Work task
Scan the data below and report how many lines include the word "each". Nothing else is wanted.

Supplied entries

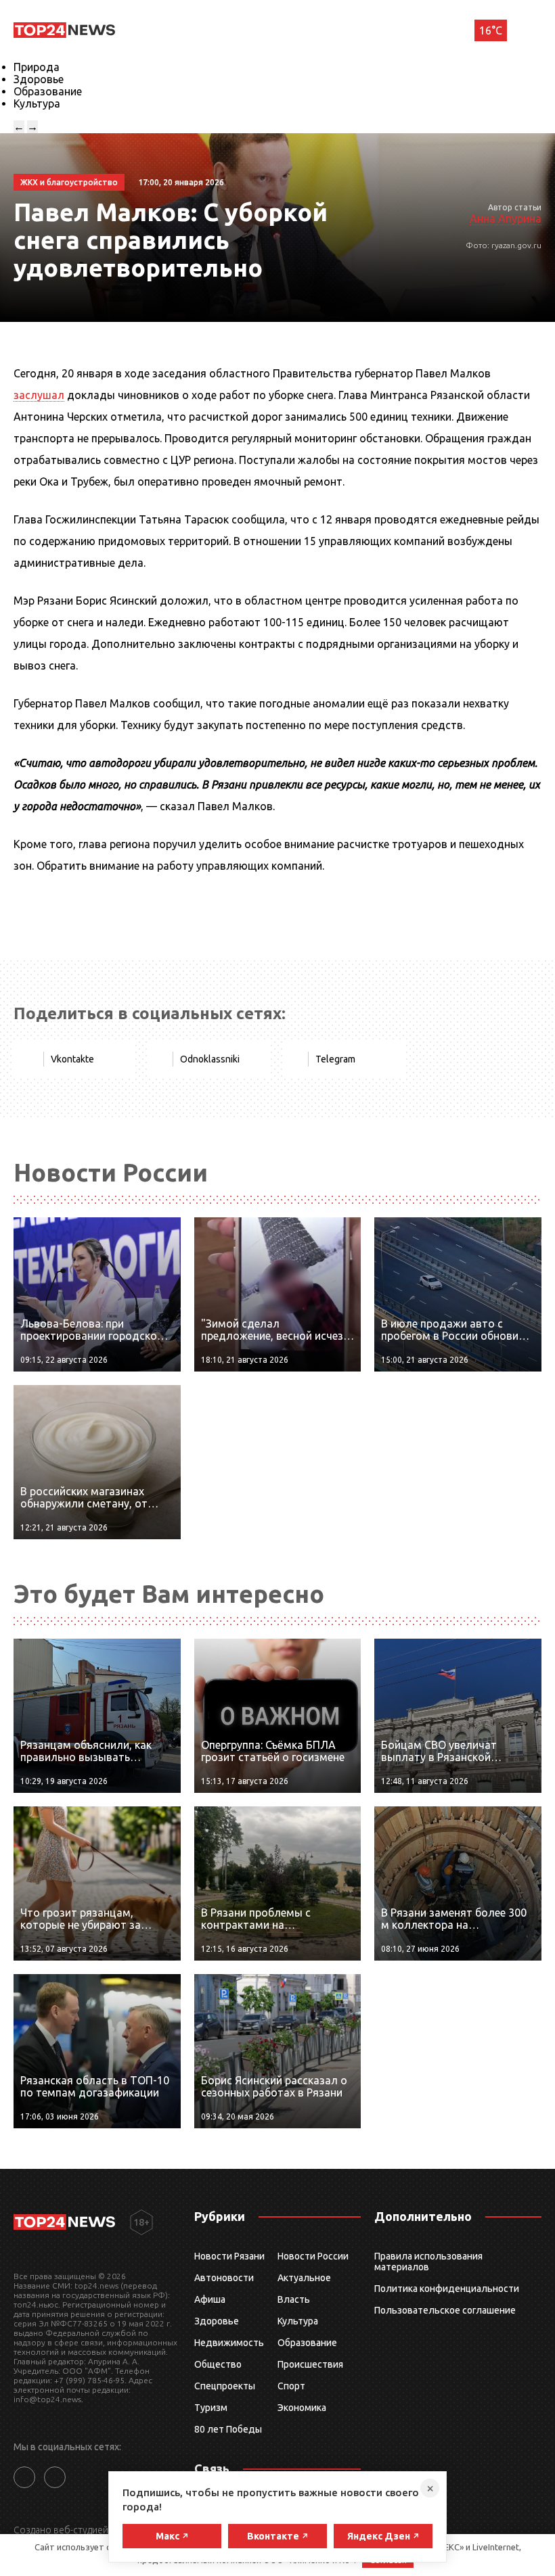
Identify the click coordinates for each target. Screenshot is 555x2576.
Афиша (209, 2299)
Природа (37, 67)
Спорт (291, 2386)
...
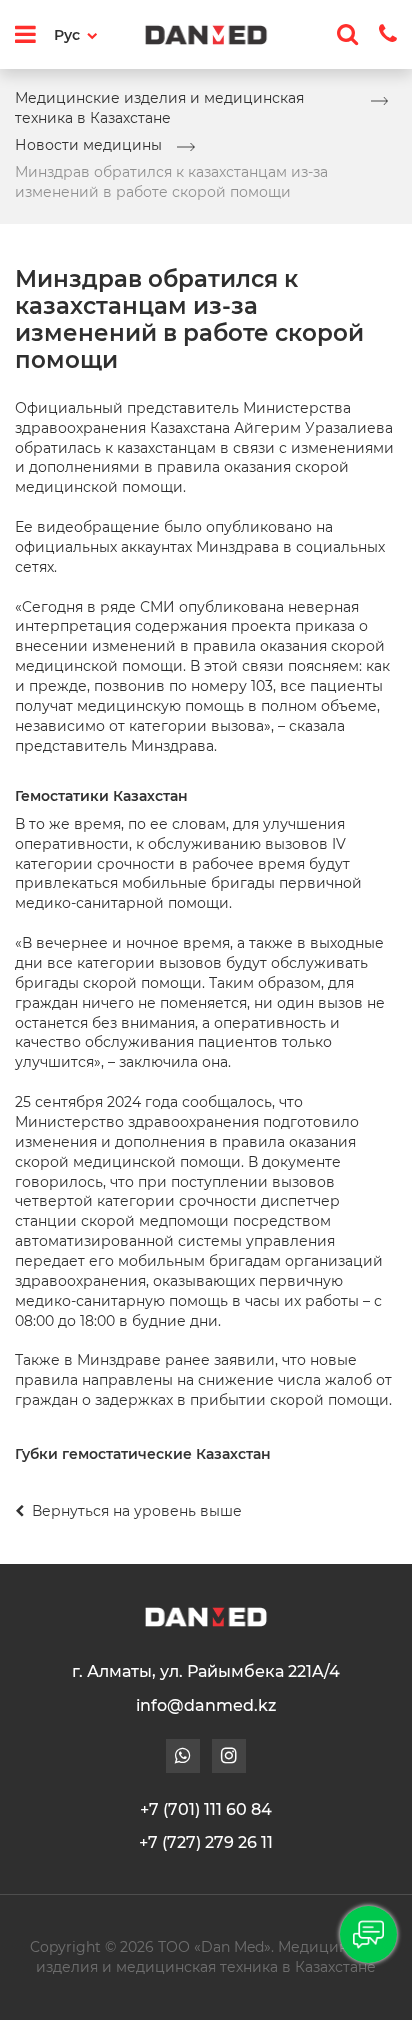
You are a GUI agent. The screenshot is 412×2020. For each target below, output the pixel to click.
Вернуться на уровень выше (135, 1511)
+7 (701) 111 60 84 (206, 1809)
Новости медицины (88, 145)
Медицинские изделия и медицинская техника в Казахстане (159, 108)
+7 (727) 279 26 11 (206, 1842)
--
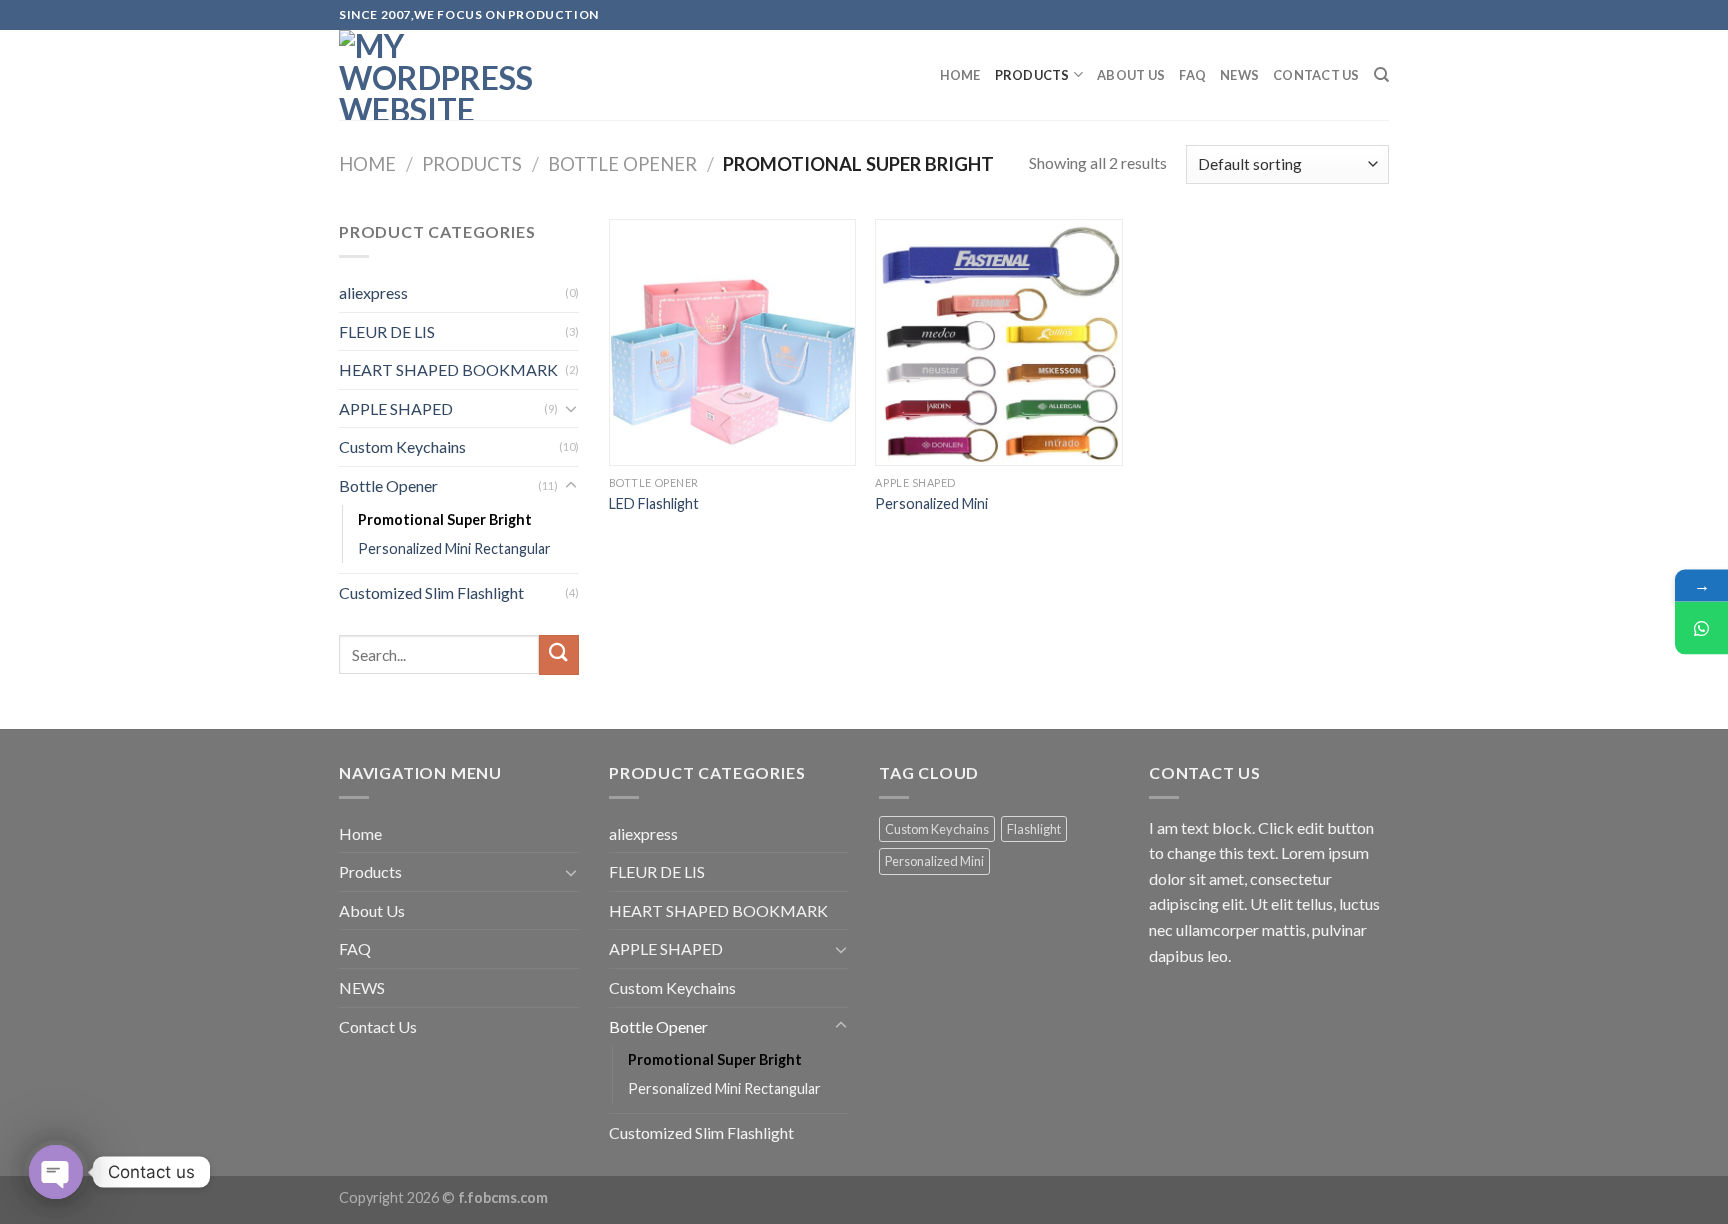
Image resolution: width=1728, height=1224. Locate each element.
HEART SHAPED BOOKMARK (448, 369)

Expected output
3